Saying JQuery's expiry time is 1 year in the future means that Google is telling browsers who get the JQuery script "Hey guys, you can rely on this being constant for a year, after that you'll probably want to ask for a new version." The poster above you apparently thinks this is suboptimal, because a user should be able to cache a particular version of JQuery for longer than one year. I think that it is irrelevant, since in actual practice almost no user agent will reliably persist a cache for a year, and 1 extra HTTP request a year isn't enough to worry about, anyway.

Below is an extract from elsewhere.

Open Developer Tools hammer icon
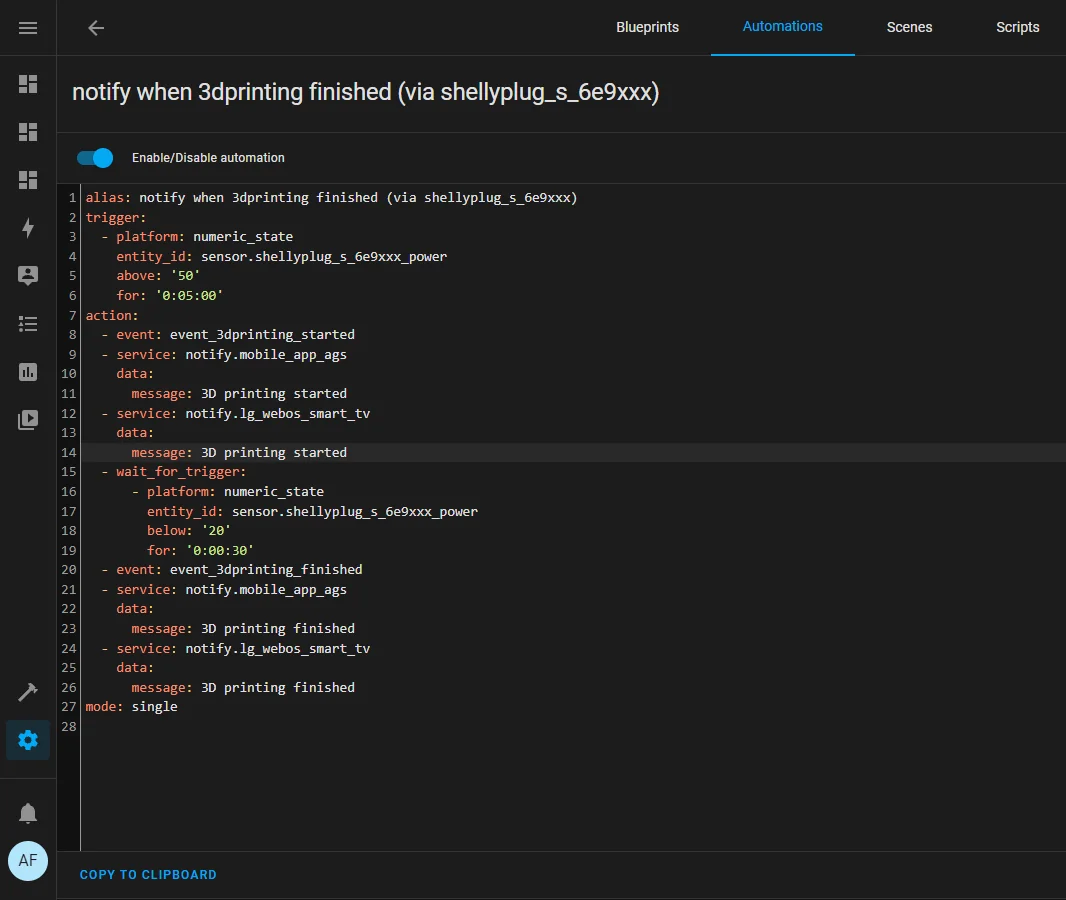The height and width of the screenshot is (900, 1066). (28, 692)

(It is also a whole lot of black magic compared to front-end optimization. See any of the presentations by the YSlow guys -- google [high performance web sites] and look for the slides or videos. They give simple, tested, repeatable "do this and it will work" best practices. Backend optimization, on the other hand, relies far too much on handwavy lore and near-useless-or-actually-harmful micro-optimizations. For example, "StringBuffers are sooooooo much faster than String concatenation!")
I second that. My experience is first look into the DB time and second browser rendering. I have thought Python was the cause for slowness many times and each time it again proved to be DB time. Also, don't run multiple selects to the database for a set of records, make it one select.
I've also found Yahoo UI and performance section a great resource too. For better or worse, Yahoo! apps tend to be heavier on the design and graphics side so they have some good practices in place.